So What Would We Like To See?
It needs to be a simplified PC experience. Give consumers a couple of option levels, like Normal, High, Ultra. And have two options (AMD and Intel/Nvidia based) for each tier to keep the main component manufacturers happy.
Normal costing a console matching £4-500. Featuring something like R9 270.
High costing £600-700 Featuring a R9 280x/ 760 GTX
Ultra being £800+ with Minimum R9 290X/780 GTX
This can easily be achieved if you buy the components yourself, so with manufacturer discount to offset the warranty/build time something around these numbers is feasible. Obviously you will need to add in the cost of a Steam Controller to these, but with even the bottom end beating consoles graphically, it should be easily achievable.
Standardisation is the best thing about consoles. If there were a couple of options which took off sales wise, it would mean game publishers could optimise for these, which would in turn bring performance bonuses for any PC with these main graphics cards in the same way consoles got better overtime as publishers got used to the hardware.
One of the major hurdles is Steam OS itself.

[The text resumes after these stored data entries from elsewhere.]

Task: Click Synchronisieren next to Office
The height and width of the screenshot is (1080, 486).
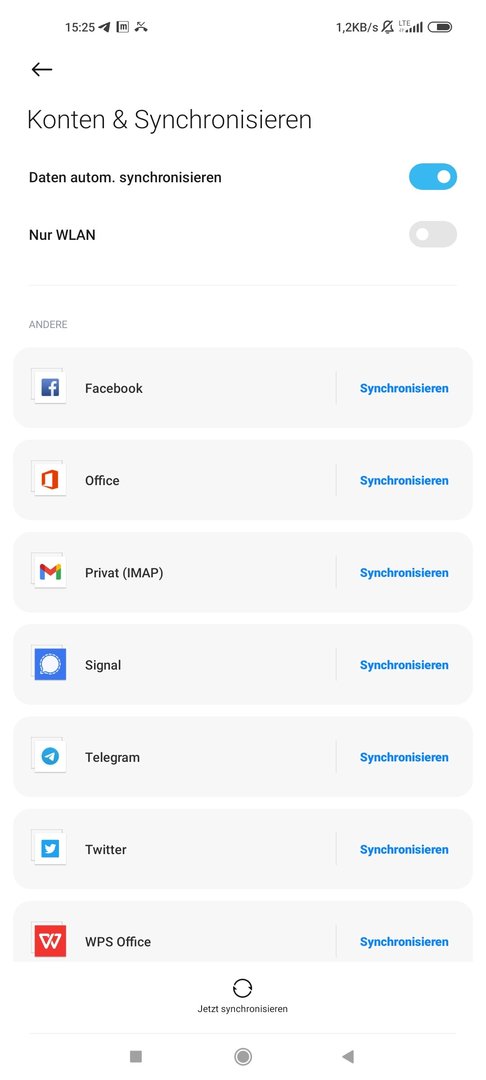Action: [x=404, y=480]
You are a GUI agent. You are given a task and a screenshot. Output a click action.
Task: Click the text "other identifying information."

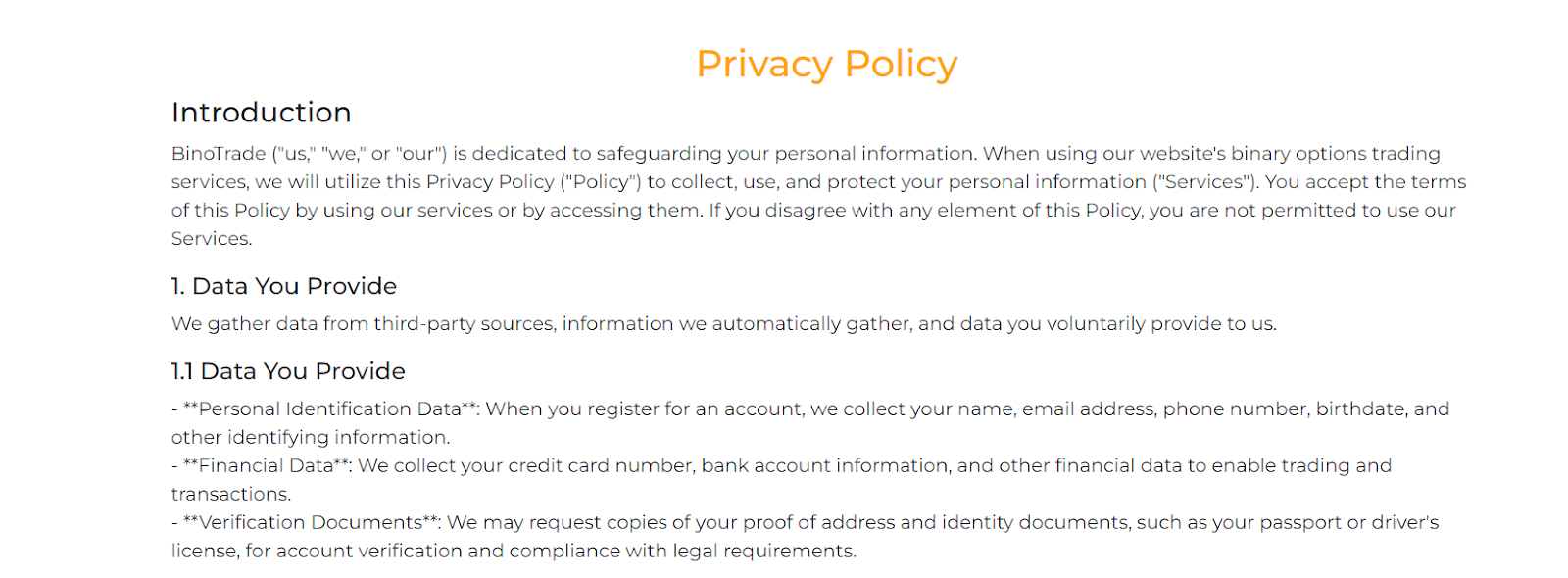click(x=311, y=438)
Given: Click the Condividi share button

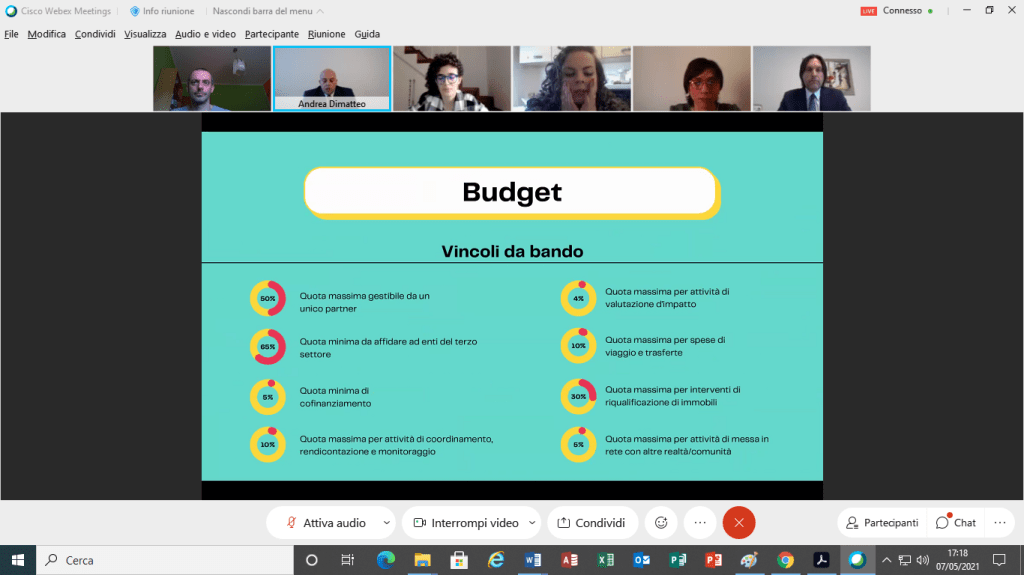Looking at the screenshot, I should click(592, 522).
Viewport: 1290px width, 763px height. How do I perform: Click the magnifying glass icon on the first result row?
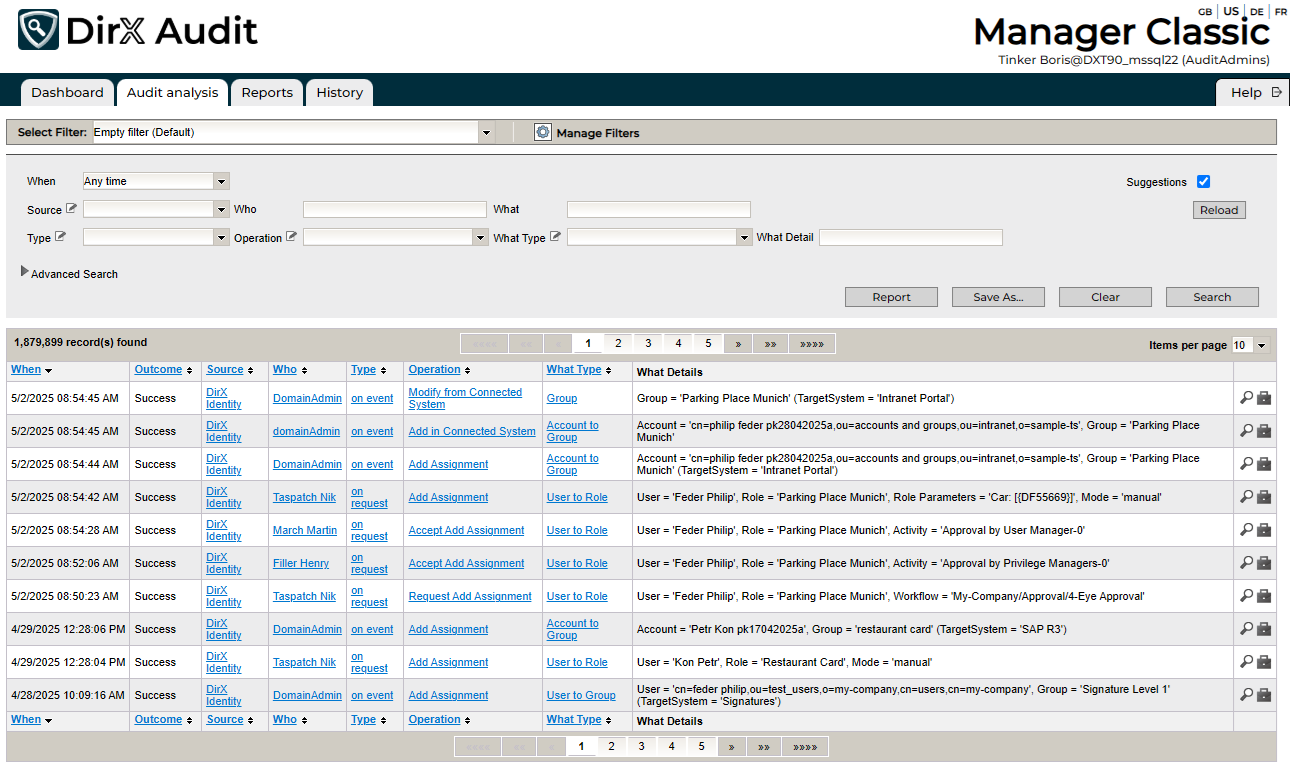(x=1245, y=397)
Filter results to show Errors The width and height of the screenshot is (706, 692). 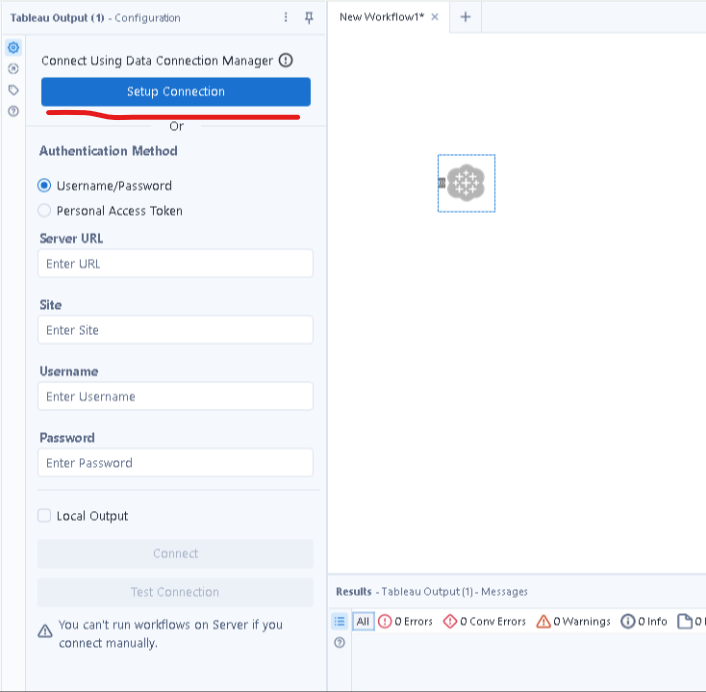tap(405, 621)
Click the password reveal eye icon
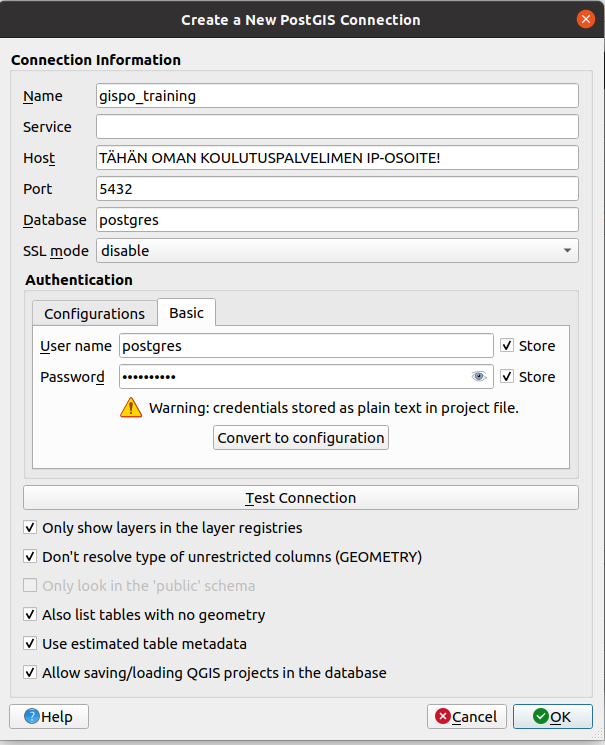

Back catalogues will mostly never be converted to Linux, and it will take a huge effort on Valve’s and other publishers to start releasing every new game as Linux compatible at launch, otherwise a Windows license is going to have to be added to that price..
So What About the Streaming Steambox?
When they were first announced, one of the major features of Steambox is the ability to use one as a streamer for your main PC in a different room. The Steambox Streamer could just be a low power device, which something like an AMD APU which can process the streamed data fast enough and come in at a very reasonable price (sub £150). This would be attractive to people who already have their PCs, but they dont want the noise/size in their lounge all the time. This would also get over the whole Linux issue while most games are not compatible.
It is an exciting time for PC gamers. With more ad more people using Steam (over 65 million users now), and all these Steamboxes have created new smaller factor cases which you can buy or build your own living room gaming PC. Competition is always a good thing. While 1440p and UHD monitors are rapidly coming down in price, most people while only have 1080p TVs for a number of years yet. This means living room gaming PCs will become VERY cheap for even maximum settings. This is where Steam Machines could make consoles look very old indeed.